In 1988, a war between Iraq and Iran had been raging for approximately eight years. Located off the Persian Gulf is the Strait of Hormuz. A US helicopter began to retreat after receiving warning fire from the Iranians over their territorial waters. As a means of giving support to the fleeing helicopter, the USS Vincennes pulled into the strait. In the meantime, an Iran Air Airbus A300 was flying over the strait, taking its usual route to Dubai. The US Navy fired a missile, shooting down the passenger aircraft and killing the 274 passengers and 16 crew members on board. US officials claimed the action was in self-defense because they mistook it for an Iranian military plane. The United States also claimed it tried to contact the aircraft over ten times and received no response. However, this claim is disputed by the Iranians. They said the U.S. conducted this attack in pure negligence and knew that there was a civilian aircraft signal. While the truth remains unclear, the United States and the vessel’s captain received heavy criticism for the act. Furthermore, the consequences of this mistake would persist years later in negotiations with the Iranian government.
In 1998, when Jones was nearing the end of her assignment in Kazakhstan, the United States and Europe were trying to negotiate a deal with Iran on nuclear weapons. Based on the reporting and intelligence the United States possessed, Iran did not have a fully developed and operational nuclear weapons program. However, the U.S. believed that a nuclear weapons program was in the developing stages. Iran was also supporting international terrorism and politically undermining the Israeli-Palestinian peace process. The U.S. did not want to deal with Iran as long as it was pursuing these policies. But at the same time, the U.S. wanted to open a dialogue with the Iranians to try to convince them to stop further development of their nuclear program.

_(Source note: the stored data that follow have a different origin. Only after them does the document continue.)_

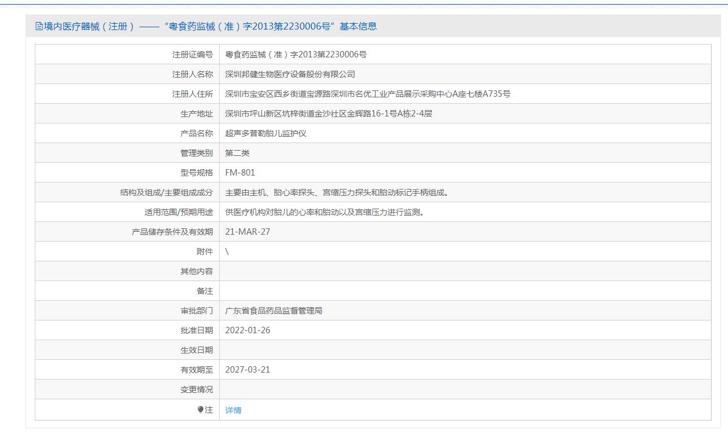Click the 附件 row label
The height and width of the screenshot is (441, 728).
tap(205, 252)
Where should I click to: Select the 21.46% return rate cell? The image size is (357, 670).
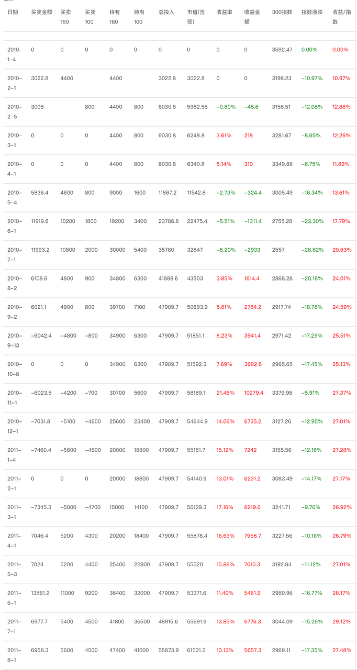coord(226,393)
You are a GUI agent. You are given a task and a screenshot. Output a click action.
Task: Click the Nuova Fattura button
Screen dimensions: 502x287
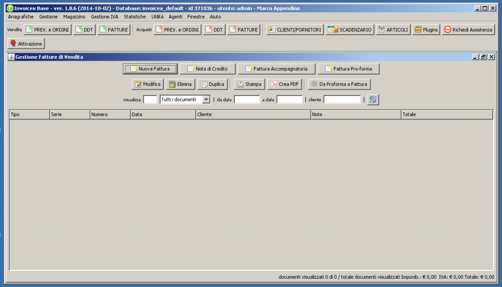pyautogui.click(x=150, y=69)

Due to the political climate at the time, all US government communications with Tehran went through the Swiss. However, that did not make a difference since the Iranian government was mostly unresponsive to any US attempts to communicate. The Iranians were unwilling to have a conversation because they were upset over a number of issues, one of the biggest being the strike down of the civilian aircraft from ten years prior. In an attempt to open a conversation with the Iranians, Elizabeth Jones worked with a team of people to write a speech that would be delivered by Secretary Madeleine Albright. While the U.S. provided compensation to the families of those killed on the Airbus A300, a formal apology had yet to be released. In this speech an apology for the accident was to be included, along with an apology for mishandling one of their elections and an offer to lift sanctions. Though Jones did her best in negotiations with the Trade Representative, the proposal to lift sanctions included only agricultural goods and handicrafts. In the end, the speech was received with silence from Tehran.
In this “Moment in U.S. Diplomatic History,” we get a glimpse of US relations with Iran during the Clinton administration from the perspective of a career ambassador. Elizabeth Jones had a fascinating and distinguished career in the Foreign Service. She served in Kazakhstan, Bonn, Islamabad, Kabul, Cairo, Amman, Baghdad, and Berlin. With deep experience in the Middle East, it is during her time in Kazakhstan where she worked diligently to open up dialogue with the Iranians.
The second part of Elizabeth Jones’ interview was conducted by Charles Stuart Kennedy on April 26th, 2005.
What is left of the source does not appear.